When I was in elementary school, I loved to romp in the swampy woodlands behind my neighborhood. During winter, my friends and I would fearlessly traverse over icy leaves and frozen mud, taking shortcuts to favorite destinations, like the local reservoir. As the upland woods and meadows continued to lay dormant, these forested wetlands were the earliest places to come back to life.
Before the first robin, another, less adored creature heralds the coming of spring. As a kid playing in the woods, I knew spring was just around the corner by the emergence of the odd, skunk cabbage, Symplocarpus foetidus. One of the first plants to surface, skunk cabbage appears as early as February, often popping through snow. In fact, the respiration from a skunk cabbage often creates enough heat to melt snow surrounding the plant.
Skunk cabbage is a low-growing herbaceous plant found in swamps, wet woods and stream borders. The common name comes from the plant's large, cabbage-like leaves. The name also alludes to the strong, fetid smell emitted when certain parts of the plant are touched or bruised. Some describe the smell as resembling the smell of skunk. It has also been described as musky, garlicky or similar to decaying flesh. The species name for skunk cabbage, the Latin word, foetidus, means "to stink."
Chemicals in the plant produce the unpleasant odor. Skatole is a crystalline compound that has a feces-like smell and cadaverine is an organic compound produced by decomposing bacteria. It is believed that the plant mimics this putrid smell to attract insects that specialize in scavenging dead and fecal matter. The insects, lured by the odor, help to pollinate the plant.
Skunk cabbage looks as odd as its smells. A purple-streaked hood, known as a spathe, wraps around and over the knob-shaped flower cluster known as a spadix. The spathe pokes through the ground in February. By March or April, flesh-colored flowers appear on the spadix. The respiration of the spadix warms the surrounding air and the enveloping spathe helps to insulate the plant, creating a microclimate of constant warmth.

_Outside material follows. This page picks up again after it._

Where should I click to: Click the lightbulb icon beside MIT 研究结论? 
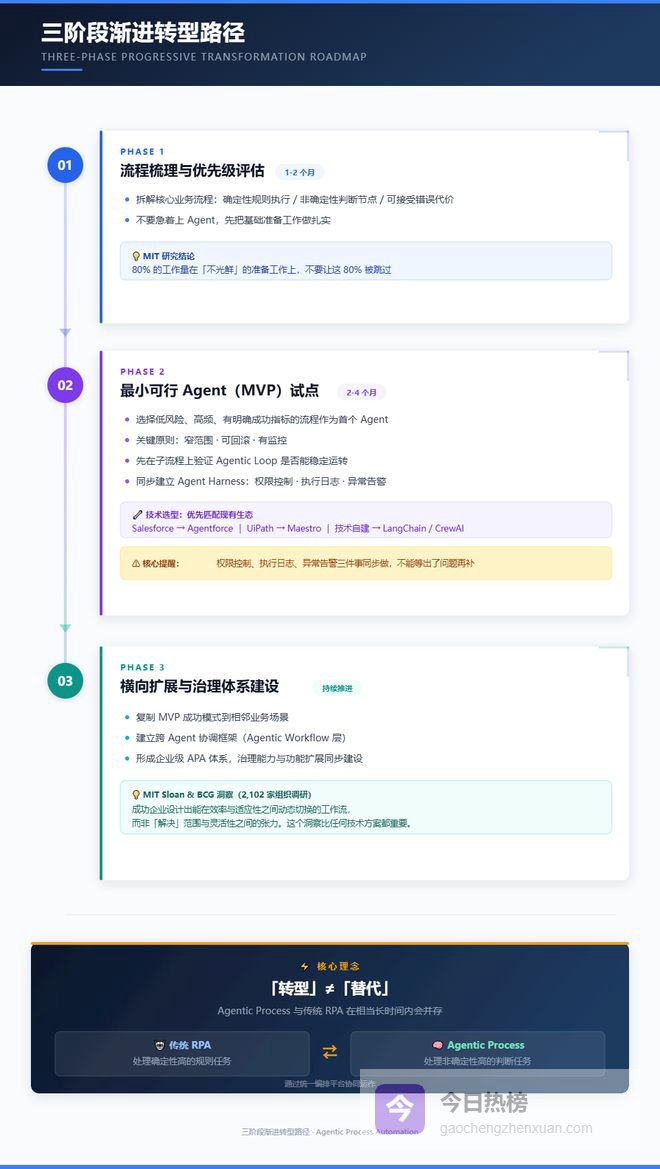(x=136, y=256)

The flowers develop female parts first, beginning at the top of the spadix. By the time female flowers emerge at the bottom of the spadix, males parts have developed at the top.
An opening of the spathe allows some of spring's earliest flying insects, including flies and beetles, to enter and pollinate the plant. Because it is such an early flowering plant, skunk cabbage may be one of the first pollen sources for honey bees.

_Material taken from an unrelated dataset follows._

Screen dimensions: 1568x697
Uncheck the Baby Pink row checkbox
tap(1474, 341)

After pollination, the spadix bends toward the ground and the spathe disintegrates. Large, rolled-up leaves emerge on thick stalks. After unrolling, these green leaves continue to grow, often becoming 2 feet long by summer. The spadix turns black and becomes a compound fruit. The large seeds are eaten by wood ducks and game birds such as pheasant, grouse and bobwhite quail.
Skunk cabbage originated in Asia. Like humans, the plant migrated to North America by a land bridge that once existed between Siberia and Alaska. This common wetland plant is now found from southern Canada, through the northeast United States, south to Georgia and west to Iowa.
Another, more familiar plant is also found in damp woods and swamps. Jack-in-the-pulpit, Arisaema triphyllum, appears as early as March. It, too, sports a purple-and-green mottled spathe (the pulpit) enveloping a club-shaped spadix (the Jack) of male and female flowers. The spathe is vase-shaped and tapering to a delicate point. Flowering occurs later than skunk cabbage, usually March through June. The fruit, a cluster of red berries on the spadix, appears late in the summer through fall and is relished by pheasant, turkey and wood thrush. Jack-in-the-pulpit ranges from Nova Scotia and New Brunswick to Minnesota and south to Florida and eastern Texas.
Both plants, members of the arum family of plants, contain needle-like crystals of calcium oxalate that produce a burning sensation if the plant parts are eaten raw. Drying eliminates this unpleasant characteristic. Dried skunk cabbage leaves can be added to soups and stews, and the roots can be ground into flour. Native Americans gathered the fleshy taproots of Jack-in-the-pulpit as a vegetable.
As a child, whenever I spied these odd-shaped plants peaking out of the ground, I knew that spring was not far behind. The frozen shortcuts that I had become accustomed to throughout the winter would soon be gone. Temperatures would steadily climb, causing a gradual thaw. The ground would turn even soggier with April rains. I would no longer be able to traverse these wetlands, as the weight of my 12 years would surely cause me to sink at least ankle-deep in muck.
Soon I would have to hike the longer trails, bypassing the swamps. Soon I would be confined to the higher grounds of spring.